Los sueños son el pozo donde residen agazapados los miedos ancestrales; se escapan a nuestro control y pueden llevarnos a paraísos insospechados, o a infiernos tremebundos. Acabo de despertar de una terrible pesadilla: Caían bombas y nos quedábamos sin casa, desaparecían las calles y el pueblo entero se convertía en una escombrera.
La guerra y las serpientes son mis miedos heredados. Y aunque he escuchado decir a una psiquiatra famosa que, el noventa por ciento de las cosas que tememos no llegan a suceder, a mí esto de dos bloques mundiales armados, disputándose territorios y jugando con la economía de la gente, me recuerda otros momentos parecidos y me acojona. Y es que esta guerra, como todas, las pagan los ciudadanos de a pie.
Ya no veo telediarios, ni leo periódicos, sé que cerrando los ojos no desaparece el horror, pero consuela.
El Panocha dice que la paz solo es el resultado de una tregua y que las guerras son como la lucha de clases, inevitables, y puedo llegar a entenderlo, pero a estas horas de madrugada, una congoja espesa se me agarra a la garganta.
Siendo niño me colé en el cine un día que ponían una película bélica para adultos, en la que un niño buscaba a sus padres en una ciudad destruida como las de hace unos años en Siria y como ahora las de Ucrania. El niño lloraba perdido entre las ruinas, sin encontrar ni a sus padres, ni su casa. Creo que la película acababa así, o yo no recuerdo nada más. Desde entonces, cada vez que escucho noticias sobre bombardeos siento el mismo pánico de entonces.
El olor de Ana me consuela y su respiración serena me tranquiliza, pero hoy no encuentro sosiego ni mirando sus pechos; la pesadilla me ha dejado un temor pegajoso en la memoria.
Me levanto y me voy a la cocina, ya se sabe que los insomnes tenemos querencia por las cocinas. Son las cuatro de la madrugada y no puedo dormir, hace mucho calor, estamos en una casa alquilada en un pueblo manchego donde el hidalgo Don Quijote dice que residía su amada Dulcinea. Me gusta la imagen del caballero y su doncella y eso me lleva a imaginar a los soldados ucranianos o rusos pensando en sus rubias de piel de porcelana antes de entrar en combate.
Ayer vimos molinos en Puerto Lápice que verdaderamente parecían gigantes. Visitamos la Venta donde veló armas el caballero de la triste figura y me pareció que al anochecer lo veríamos aparecer ataviado con su vieja armadura y su firme espada.
El cielo se llenó de estrellas relucientes y me pareció escuchar el relincho de Rocinante y es que los campos dorados manchegos, con su belleza, nublan los pensamientos.
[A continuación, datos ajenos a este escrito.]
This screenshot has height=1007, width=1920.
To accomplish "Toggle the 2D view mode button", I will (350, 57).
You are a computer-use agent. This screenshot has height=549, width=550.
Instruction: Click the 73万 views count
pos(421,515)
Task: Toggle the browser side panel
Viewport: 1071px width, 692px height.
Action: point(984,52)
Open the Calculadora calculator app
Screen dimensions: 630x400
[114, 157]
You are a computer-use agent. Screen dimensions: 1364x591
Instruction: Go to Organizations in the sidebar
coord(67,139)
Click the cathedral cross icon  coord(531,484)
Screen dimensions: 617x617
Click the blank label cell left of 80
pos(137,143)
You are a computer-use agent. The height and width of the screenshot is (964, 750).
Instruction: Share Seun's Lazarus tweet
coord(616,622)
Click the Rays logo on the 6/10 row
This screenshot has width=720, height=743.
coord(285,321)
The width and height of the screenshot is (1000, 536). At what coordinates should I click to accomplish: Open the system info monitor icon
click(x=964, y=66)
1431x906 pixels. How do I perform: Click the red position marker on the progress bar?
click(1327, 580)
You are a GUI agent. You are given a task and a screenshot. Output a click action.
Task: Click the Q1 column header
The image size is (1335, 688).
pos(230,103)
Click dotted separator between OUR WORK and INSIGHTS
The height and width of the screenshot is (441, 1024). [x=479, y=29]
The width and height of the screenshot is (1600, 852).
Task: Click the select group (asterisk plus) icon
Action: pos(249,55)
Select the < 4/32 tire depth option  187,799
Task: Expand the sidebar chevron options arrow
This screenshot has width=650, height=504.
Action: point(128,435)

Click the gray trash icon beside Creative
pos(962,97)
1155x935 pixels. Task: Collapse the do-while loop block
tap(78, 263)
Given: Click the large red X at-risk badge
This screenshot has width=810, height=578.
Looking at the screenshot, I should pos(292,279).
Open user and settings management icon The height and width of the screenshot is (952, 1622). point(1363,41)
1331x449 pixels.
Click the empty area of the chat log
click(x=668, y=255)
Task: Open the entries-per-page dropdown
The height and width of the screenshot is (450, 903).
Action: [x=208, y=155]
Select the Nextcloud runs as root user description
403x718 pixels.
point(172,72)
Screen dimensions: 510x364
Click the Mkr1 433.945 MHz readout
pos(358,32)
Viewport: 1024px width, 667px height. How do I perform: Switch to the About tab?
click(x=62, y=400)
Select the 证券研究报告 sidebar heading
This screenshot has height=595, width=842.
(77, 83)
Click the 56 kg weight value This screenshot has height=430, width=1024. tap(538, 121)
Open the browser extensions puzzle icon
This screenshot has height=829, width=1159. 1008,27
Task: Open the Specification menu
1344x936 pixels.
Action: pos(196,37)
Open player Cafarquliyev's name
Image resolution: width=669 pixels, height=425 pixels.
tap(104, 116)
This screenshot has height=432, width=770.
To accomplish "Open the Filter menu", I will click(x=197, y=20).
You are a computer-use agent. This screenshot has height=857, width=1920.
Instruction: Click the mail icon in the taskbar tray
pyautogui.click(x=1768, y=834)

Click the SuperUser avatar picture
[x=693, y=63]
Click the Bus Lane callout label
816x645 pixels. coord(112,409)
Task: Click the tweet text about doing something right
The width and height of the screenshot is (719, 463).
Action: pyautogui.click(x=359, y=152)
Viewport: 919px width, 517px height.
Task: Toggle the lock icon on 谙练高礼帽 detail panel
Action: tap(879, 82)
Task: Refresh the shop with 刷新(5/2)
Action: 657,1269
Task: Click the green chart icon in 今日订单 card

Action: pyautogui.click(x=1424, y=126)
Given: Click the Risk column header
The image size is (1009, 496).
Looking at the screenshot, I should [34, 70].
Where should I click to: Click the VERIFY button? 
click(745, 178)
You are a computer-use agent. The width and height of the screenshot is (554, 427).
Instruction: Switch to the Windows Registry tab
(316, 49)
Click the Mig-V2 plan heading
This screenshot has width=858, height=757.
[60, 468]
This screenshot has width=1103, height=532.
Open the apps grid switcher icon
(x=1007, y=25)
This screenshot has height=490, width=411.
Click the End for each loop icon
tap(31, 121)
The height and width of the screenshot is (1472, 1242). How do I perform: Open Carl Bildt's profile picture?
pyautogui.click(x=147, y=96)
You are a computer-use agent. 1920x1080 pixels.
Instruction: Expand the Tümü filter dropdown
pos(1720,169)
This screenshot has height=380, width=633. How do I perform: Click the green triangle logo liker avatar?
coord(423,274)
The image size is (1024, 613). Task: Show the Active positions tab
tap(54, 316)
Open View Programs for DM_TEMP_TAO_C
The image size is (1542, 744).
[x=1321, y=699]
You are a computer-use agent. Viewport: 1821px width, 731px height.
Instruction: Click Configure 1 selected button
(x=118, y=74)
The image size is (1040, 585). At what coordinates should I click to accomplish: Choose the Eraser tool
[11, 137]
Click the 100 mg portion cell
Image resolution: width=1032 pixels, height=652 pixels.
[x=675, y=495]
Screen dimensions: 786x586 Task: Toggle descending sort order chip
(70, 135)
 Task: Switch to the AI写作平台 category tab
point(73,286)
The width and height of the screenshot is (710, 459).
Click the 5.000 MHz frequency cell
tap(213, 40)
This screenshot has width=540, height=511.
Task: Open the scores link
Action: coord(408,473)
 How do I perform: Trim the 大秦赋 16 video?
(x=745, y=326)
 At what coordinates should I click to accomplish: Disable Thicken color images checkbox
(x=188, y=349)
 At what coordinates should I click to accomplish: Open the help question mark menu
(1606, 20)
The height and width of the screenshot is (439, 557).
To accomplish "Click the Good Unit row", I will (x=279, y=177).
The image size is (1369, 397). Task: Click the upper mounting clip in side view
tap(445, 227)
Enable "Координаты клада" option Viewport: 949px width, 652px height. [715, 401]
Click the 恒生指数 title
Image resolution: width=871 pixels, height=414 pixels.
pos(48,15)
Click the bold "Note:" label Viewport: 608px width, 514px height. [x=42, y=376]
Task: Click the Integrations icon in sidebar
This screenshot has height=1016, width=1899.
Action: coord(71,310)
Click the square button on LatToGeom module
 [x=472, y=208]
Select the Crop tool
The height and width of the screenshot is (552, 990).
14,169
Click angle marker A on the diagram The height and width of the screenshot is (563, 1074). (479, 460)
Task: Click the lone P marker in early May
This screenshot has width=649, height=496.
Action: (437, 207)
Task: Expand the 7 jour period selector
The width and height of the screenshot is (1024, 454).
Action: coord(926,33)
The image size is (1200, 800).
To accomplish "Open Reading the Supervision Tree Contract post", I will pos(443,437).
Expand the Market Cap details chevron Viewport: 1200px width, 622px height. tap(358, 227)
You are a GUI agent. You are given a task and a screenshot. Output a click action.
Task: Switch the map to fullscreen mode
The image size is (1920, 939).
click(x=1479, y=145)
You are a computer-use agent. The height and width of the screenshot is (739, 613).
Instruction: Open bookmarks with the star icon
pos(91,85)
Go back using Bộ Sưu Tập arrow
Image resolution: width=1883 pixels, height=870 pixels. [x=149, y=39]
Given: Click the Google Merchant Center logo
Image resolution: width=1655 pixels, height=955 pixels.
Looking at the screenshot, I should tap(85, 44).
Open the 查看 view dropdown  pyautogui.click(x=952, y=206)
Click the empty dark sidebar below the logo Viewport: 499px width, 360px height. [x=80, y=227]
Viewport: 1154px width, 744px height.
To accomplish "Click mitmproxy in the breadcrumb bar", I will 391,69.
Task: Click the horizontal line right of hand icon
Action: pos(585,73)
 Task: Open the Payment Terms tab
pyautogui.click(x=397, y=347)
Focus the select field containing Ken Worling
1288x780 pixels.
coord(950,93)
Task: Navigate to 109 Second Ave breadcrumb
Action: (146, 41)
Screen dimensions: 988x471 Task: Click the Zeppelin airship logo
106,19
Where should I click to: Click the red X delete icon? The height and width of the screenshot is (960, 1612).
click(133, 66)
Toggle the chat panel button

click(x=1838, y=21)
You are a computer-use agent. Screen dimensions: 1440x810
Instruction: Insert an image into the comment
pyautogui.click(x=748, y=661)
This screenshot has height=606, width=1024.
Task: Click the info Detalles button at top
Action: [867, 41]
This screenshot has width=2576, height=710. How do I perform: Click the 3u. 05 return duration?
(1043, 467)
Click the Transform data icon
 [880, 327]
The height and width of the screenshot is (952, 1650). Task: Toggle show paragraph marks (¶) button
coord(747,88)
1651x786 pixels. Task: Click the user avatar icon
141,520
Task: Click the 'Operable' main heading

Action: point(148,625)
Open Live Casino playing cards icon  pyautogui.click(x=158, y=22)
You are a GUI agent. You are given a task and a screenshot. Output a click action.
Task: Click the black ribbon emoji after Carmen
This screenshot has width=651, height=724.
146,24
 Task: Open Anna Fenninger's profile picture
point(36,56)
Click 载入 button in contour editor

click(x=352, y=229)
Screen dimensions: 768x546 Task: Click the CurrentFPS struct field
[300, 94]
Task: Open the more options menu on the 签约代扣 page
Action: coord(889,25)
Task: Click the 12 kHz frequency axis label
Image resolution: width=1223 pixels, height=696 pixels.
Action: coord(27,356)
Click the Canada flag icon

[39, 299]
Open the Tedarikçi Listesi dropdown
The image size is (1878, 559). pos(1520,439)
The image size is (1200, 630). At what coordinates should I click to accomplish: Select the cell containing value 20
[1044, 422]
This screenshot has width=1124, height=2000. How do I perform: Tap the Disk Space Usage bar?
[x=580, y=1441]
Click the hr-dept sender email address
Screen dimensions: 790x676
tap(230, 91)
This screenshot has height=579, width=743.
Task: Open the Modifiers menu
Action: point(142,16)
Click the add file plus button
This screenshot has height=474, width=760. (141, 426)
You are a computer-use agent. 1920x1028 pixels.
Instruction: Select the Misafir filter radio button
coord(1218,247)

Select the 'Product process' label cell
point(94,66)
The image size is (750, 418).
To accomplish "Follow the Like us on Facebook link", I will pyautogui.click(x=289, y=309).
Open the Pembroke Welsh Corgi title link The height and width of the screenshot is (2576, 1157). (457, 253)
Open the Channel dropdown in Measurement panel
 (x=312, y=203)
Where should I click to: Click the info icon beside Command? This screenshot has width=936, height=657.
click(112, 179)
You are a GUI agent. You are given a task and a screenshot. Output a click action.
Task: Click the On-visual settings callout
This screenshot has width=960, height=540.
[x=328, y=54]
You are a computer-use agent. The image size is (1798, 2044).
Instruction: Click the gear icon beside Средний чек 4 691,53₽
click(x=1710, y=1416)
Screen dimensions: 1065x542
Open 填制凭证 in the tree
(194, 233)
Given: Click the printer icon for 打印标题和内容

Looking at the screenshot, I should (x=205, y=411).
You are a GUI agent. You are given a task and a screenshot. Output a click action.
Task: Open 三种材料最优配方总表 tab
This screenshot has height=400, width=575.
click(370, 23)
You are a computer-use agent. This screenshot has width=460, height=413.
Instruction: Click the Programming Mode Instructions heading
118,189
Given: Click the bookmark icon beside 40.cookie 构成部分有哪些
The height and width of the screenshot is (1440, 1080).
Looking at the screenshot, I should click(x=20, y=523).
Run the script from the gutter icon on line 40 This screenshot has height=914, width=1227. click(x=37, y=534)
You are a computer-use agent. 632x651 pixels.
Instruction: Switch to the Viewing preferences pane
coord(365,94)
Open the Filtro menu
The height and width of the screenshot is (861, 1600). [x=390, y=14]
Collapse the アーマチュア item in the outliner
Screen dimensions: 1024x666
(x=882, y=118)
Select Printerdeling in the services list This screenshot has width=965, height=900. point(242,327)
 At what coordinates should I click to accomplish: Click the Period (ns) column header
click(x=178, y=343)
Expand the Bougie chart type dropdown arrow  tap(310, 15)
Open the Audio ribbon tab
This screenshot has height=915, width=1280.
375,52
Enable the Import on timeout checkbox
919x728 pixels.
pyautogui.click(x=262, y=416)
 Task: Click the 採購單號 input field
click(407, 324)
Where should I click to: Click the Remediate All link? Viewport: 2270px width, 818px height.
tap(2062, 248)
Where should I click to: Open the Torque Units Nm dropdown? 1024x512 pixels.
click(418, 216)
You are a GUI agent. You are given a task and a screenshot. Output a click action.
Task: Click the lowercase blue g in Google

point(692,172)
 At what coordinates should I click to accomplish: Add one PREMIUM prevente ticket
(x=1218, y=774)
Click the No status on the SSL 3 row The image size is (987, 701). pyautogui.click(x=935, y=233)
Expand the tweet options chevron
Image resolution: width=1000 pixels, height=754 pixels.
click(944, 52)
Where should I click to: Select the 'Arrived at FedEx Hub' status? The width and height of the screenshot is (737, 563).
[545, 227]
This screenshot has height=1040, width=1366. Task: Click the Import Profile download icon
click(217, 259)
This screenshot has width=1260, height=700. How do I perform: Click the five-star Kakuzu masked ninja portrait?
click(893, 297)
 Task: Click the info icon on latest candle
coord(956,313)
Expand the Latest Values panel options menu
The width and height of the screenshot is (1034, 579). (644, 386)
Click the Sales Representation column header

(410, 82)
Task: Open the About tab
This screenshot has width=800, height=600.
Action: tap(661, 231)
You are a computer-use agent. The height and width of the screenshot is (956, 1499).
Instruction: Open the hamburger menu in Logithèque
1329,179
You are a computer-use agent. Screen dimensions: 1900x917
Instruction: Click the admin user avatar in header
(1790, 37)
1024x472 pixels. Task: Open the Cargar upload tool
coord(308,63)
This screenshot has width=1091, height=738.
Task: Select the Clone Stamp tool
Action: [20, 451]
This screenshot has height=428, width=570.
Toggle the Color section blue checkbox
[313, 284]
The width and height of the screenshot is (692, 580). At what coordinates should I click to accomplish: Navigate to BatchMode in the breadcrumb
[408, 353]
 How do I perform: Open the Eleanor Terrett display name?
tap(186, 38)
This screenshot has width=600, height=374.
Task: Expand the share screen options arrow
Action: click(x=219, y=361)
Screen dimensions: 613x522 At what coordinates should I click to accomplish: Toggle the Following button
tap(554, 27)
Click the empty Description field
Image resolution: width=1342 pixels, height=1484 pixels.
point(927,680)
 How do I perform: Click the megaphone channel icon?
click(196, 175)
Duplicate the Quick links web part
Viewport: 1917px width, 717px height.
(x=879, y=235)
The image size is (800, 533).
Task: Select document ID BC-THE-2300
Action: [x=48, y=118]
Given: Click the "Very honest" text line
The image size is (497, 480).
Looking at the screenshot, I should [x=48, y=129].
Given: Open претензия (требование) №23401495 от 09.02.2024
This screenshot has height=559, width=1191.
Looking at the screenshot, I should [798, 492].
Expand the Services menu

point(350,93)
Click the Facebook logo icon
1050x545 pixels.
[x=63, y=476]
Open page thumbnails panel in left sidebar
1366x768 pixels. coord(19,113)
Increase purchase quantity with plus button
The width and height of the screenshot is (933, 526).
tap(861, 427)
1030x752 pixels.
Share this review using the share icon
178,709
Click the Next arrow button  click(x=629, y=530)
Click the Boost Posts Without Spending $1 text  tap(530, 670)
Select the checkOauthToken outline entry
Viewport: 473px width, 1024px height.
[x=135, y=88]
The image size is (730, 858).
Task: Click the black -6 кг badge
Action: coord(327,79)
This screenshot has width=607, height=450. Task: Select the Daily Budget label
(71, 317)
Dicen que los campos de maíz ucranianos son enormes y su amarillo es deslumbrante, pero yo prefiero los rastrojos manchegos, que son de un dorado añejo y de una sobriedad mística.
El cielo veraniego manchego es hermoso y uno imagina estar bajo una cúpula acristalada y gigantesca… Antes de ir a la cama echamos una última mirada, ya que cada noche tomamos el fresco sobre unas sillas de enea a la puerta de la casa. Anoche vimos una lagartija trepando por la fachada, y como la memoria es tan rápida y tan caprichosa, volví en un segundo a través del tiempo a mi infancia y recordé la pared encalada de la casa de mi abuelo y sobre la pared, cerca de una bombilla que alumbraba la esquina, dos paniquesas (así las llamábamos entonces en Yecla) quietas, como si fuesen de barro, custodiando la luz, esperando la llegada de alguna presa y pensé:
¿Qué harán las lagartijas ucranianas en tiempos de bombardeos, esperarán pacientes como las nuestras o habrán emigrado a un lugar más tranquilo? Y los artilleros rusos en campaña, ¿velan armas y sueñan con los ojos verdes de sus amadas?